----- Data shown -----

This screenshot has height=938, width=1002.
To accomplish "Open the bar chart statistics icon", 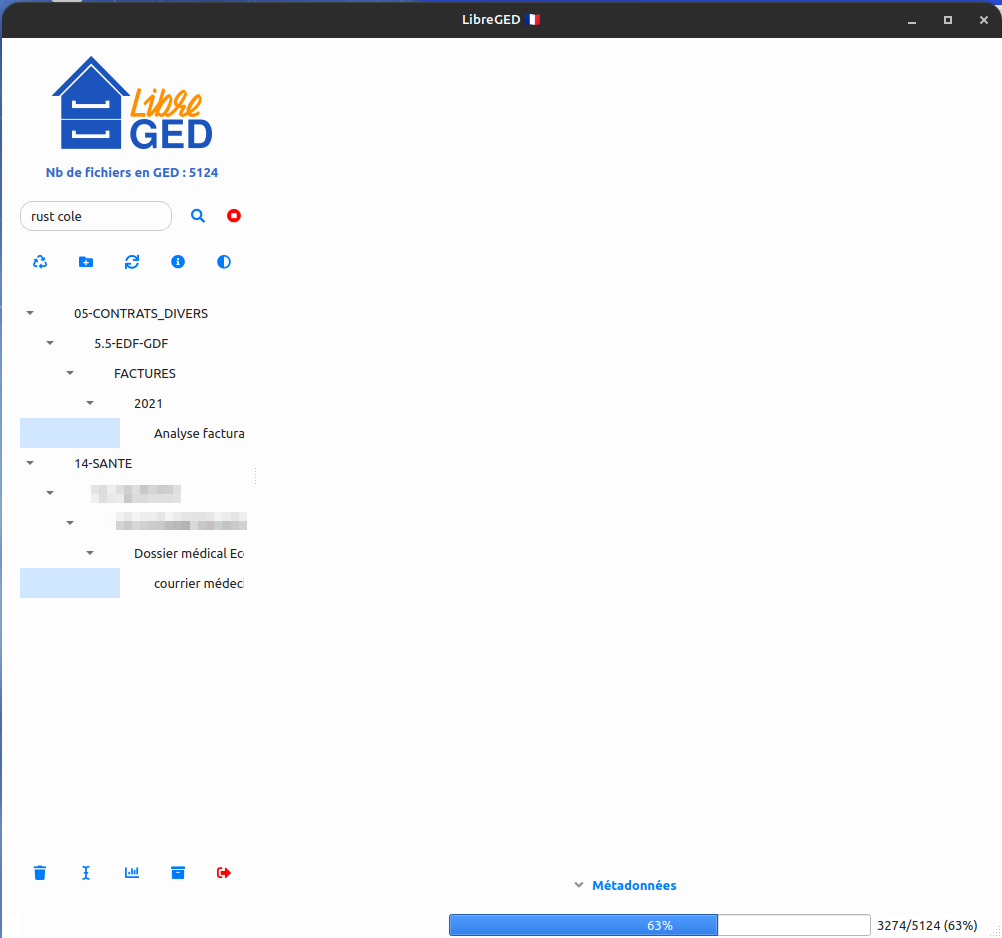I will tap(132, 873).
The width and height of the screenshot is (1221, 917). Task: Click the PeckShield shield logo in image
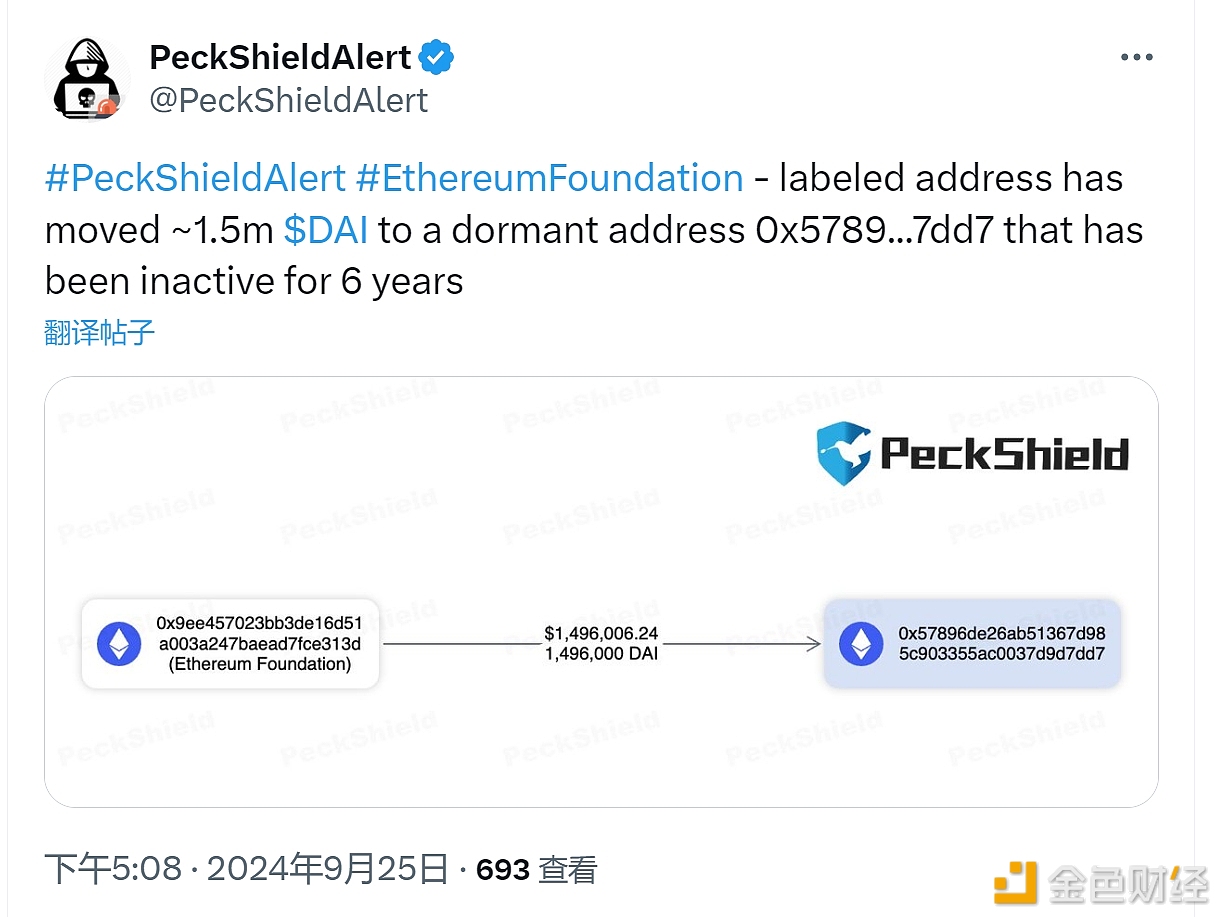click(843, 454)
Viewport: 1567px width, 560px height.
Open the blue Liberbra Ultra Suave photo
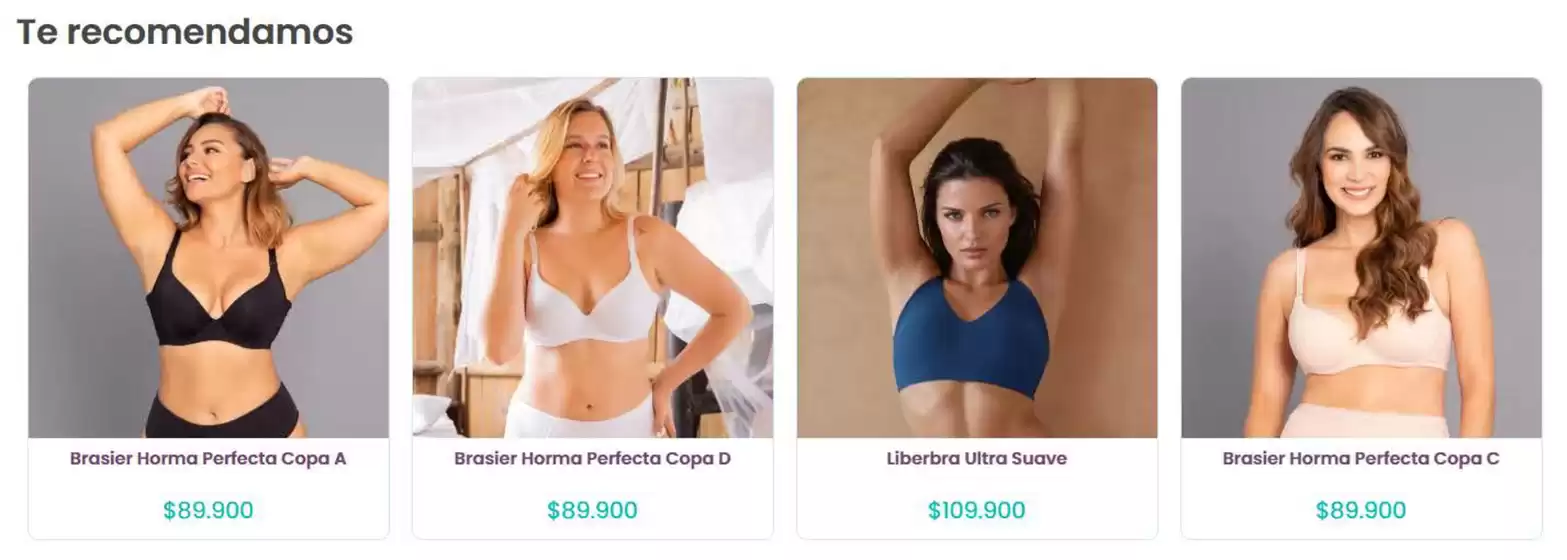pos(977,258)
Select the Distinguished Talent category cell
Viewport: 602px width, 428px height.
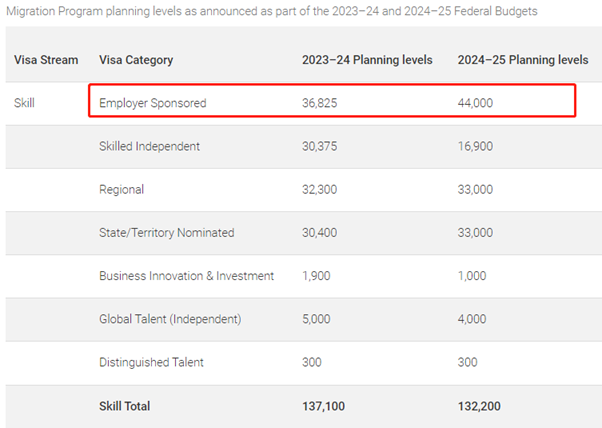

-----

# What you should do:
Can you render the lines of the items, starting at the line containing "Select the Distinguished Talent category cell" and ending at the end of the items, as a Markdown table with columns n (row number) and Line, skipping blank lines and leaving out the pictures?

# Result of this task:
| n | Line |
|---|---|
| 1 | Select the Distinguished Talent category cell |
| 2 | Viewport: 602px width, 428px height. |